A bang of bangs, and the universe was born. 
And it is expanding, he said. 
He had even calculated the length of its life: 
ten billion revolutions of the earth around the sun. 
The entire globe cheered; 
They found his calculations to be science. 
None thought that by proposing that the universe began, 
the man had merely mirrored the syntax of his mother tongue; 
a syntax which demands beginnings, like birth, 
and developments, like maturation, 
and ends, like death, as statements of facts. 
The universe began, 
and it is getting old, the man assured us, 
and it will die, like all things die, 
like he himself died after confirming mathematically the syntax of his mother tongue.
(Carlos Castaneda, The Active Side of Infinity, Harper Collins Publishers, New York 1998)

As already mentioned in part 13 of this essay, in quantum mechanics we are dealing with a direct connection of the state of a material object being observed with mental states (states of consciousness) of the observer. In other words, we are not able to separate the object from the subject; we are not able to separate what is observed from the observer. It seems that there is no way to describe nature (at least some parts of it) in an objective way. There seems to be no way to objectify our description. Instead, we meet the limits of human language when ever we try to describe Nature's behavior on the level of atoms and sub-atomic particles. But even by using pure mathematical formalism, we are not able to eliminate the observer effect from our equations.

This becomes particularly evident in the various variants of the so-called double-slit experiment (it should be mentioned that for technical reasons, some of them had not been performed until the end of the 20th century).

If a beam – no matter whether a beam of light or a beam of particles – is sent through a double slit, an interference pattern is observed on a screen positioned behind it; this is definitely a wave phenomenon.
If one of the two slits is closed, a point-shaped blackening is observed on the screen; this is definitely a particle phenomenon.

This fact in itself is strange enough, because how do the components of the beam know whether they are expected to behave and interfere like waves, or whether they are expected to behave like particles and therefore to cause punctiform blackening on the screen?

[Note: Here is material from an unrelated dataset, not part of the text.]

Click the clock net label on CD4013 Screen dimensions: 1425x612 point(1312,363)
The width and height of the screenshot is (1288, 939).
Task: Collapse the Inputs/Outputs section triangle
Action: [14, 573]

How do the individual particles know where to hit the screen to create an interference pattern? It looks as if every particle knew where its predecessor has hit and would then conclude where it should hit on the screen itself. Are we dealing with thinking conscious particles (or whatsoever) of matter that are capable of deductive reasoning and making decissions?

Yet, there are even stranger phenomena. If only a single particle is sent through the double slit with both slits open, we still observe an interference pattern. But what has the particle interfered with? With itself?

And it gets even worse:

If both slits are open from the very beginning and only a single particle is sent on the trip and if then one of the two slits is closed after the particle has passed beyond the slits, but still before it has hit the screen, that is, while it is is still on its way between the slits and the screen, no interference pattern is seen but a single blackening instead. This is exactly what would have been expected if already from the very beginning only one slit had been open.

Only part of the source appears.